Mark Samways, Director – Wellbeing, The Free Spirit Collective, explains how to build psychologically safe schools for teachers in this high-stakes era when they are expected to be agile and innovative
According to a McKinsey global survey in 2021, 40% of employees stated that they are at least somewhat likely to leave their current job in the next 3–6 months. What was important to these same employees? To feel valued by their manager and organisation, having caring and trusting teammates, and a sense of belonging, which all fall under the category of ‘Psychological Safety’.
What is psychological safety?
If we look at Maslow’s hierarchy of needs, safety is a basic need – if this need is left unmet, it can have serious consequences on our health, both mental and physical, and Maslow says that if the need of safety is unfulfilled, posttraumatic stress may occur.
The notion of ‘Psychological Safety’ was coined by Amy Edmondson, the Novartis Professor of Leadership and Management at the Harvard Business School. She defines Psychological Safety as “a shared belief that the team is safe for interpersonal risk-taking.” Establishing a climate of psychological safety allows space for people to speak up and share their ideas, it’s being confident that vulnerability is welcomed in your organisation. Edmondson and Harvard Business School professor Jeff Polzer says that when it comes to creating psychologically safe environments, establishing norms is critical to success and participation. Psychological safety is linked to trust. Zak (2017) found that respondents in high-trust organisations had 106% more energy, were 76% more engaged at work, and were 50% more productive. A high-trust culture was found to improve how people treat one another and themselves, as 40% experience less burnout and 41% felt a greater sense of accomplishment.
Similar to mental health, psychological safety has a common misconception that it will automatically appear in a reasonable healthy environment and that the absence of harassment creates psychological safety. When in reality, both require consistent care and nurturing, they are not self-sufficient and ignore them at your own risk.
Psychologically safe work environments are in fact quite rare but not impossible.
When it comes to a school environment, the gravity of the need is clear, both staff and students alike are encouraged to be agile and innovative, such qualities become very challenging in environments where the individual feels unsafe. To allow the freedom of innovation and exploration, individuals and groups need to feel safe to fail, safe to make mistakes and safe to take accountability for things that haven’t quite gone as expected. Without that, we see a very stiff and scared group that will not step outside the parameters that have been set and you’ll notice a robotic-like culture sweep across the organisation.
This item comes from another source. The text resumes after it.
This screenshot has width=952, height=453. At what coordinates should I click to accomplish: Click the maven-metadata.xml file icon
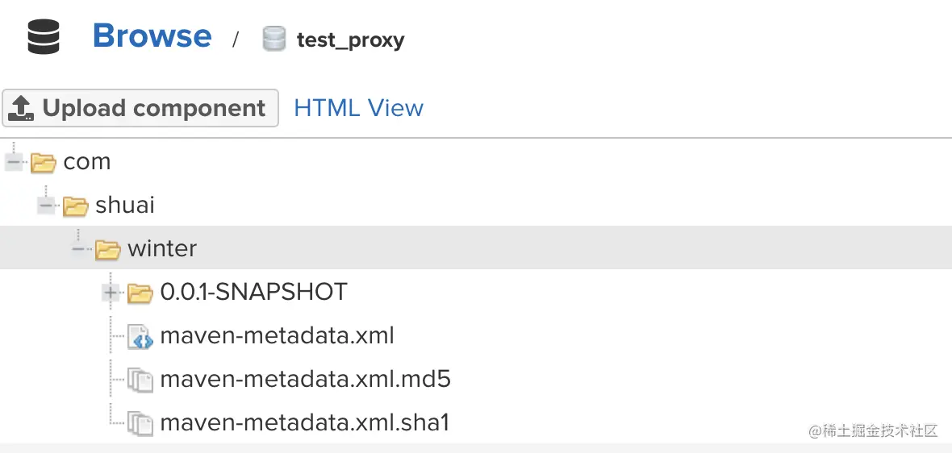coord(140,336)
Levels of psychological safety
Per Hugander describes three levels of Psychological safety:
Benefits of improving psychological safety
The research behind psychologically safe work environments is quite compelling, here are some of the reasons that you should make it a top priority:
- Boosts team performance
- Improves employee wellbeing
- Enhances employee engagement
- Fosters an inclusive workplace culture
- Inspires creativity and ideas.
- Creates brand ambassadors
- Reduces employee turnover
How to improve psychological safety
Psychological safety revolves around workplace culture, setting the example from the top is really helpful. For leaders, speaking out is actually less important than how we react and respond to other team members. Modelling vulnerability will go a long way to enabling others to feel safe to step outside the normal parameters.
How we respond to others quickly sets the tone – if an employee feels embarrassed or shamed when raising an idea or posing a question, this quickly sends a message to all other employees that it’s not safe and will shut others off from speaking out.
Psychological safety takes work both as individuals and as part of a team, therefore specific training and coaching for individuals and teams is imperative. There is no easy or quick fix solution, it takes continual dedication to keep things on track but as we’ve seen, the investment is totally worth it. Creating a coaching culture helps you stay curious and inquisitive rather than stuck and closed off. Also, by incorporating the coaching culture, you enable employees to fine tune critical skills such as active listening, paraphrasing and summarising, empathy and asking the appropriate questions to elicit further information.
It all comes back to the values that we set; yes, we can have a mission statement and a set of organisational values but how does that transpose into the day-to-day running of the school? If we value trust and respect, what does that look like on a daily basis? Even the notion of defining trust is a difficult one and definitions may vary between employees. What happens when trust gets broken?
Some of the things you will start to notice when psychological safety is improving is that employees will discuss ideas, they may even disagree more than they previously did. You’ll also notice more feedback being given both positive and negative, along with individuals sharing when things aren’t going well and asking for support.
Ultimately isn’t this what any of us want? A safe, enjoyable place of work that enables us to grow both personally and professionally and supports us along the way, failures and all.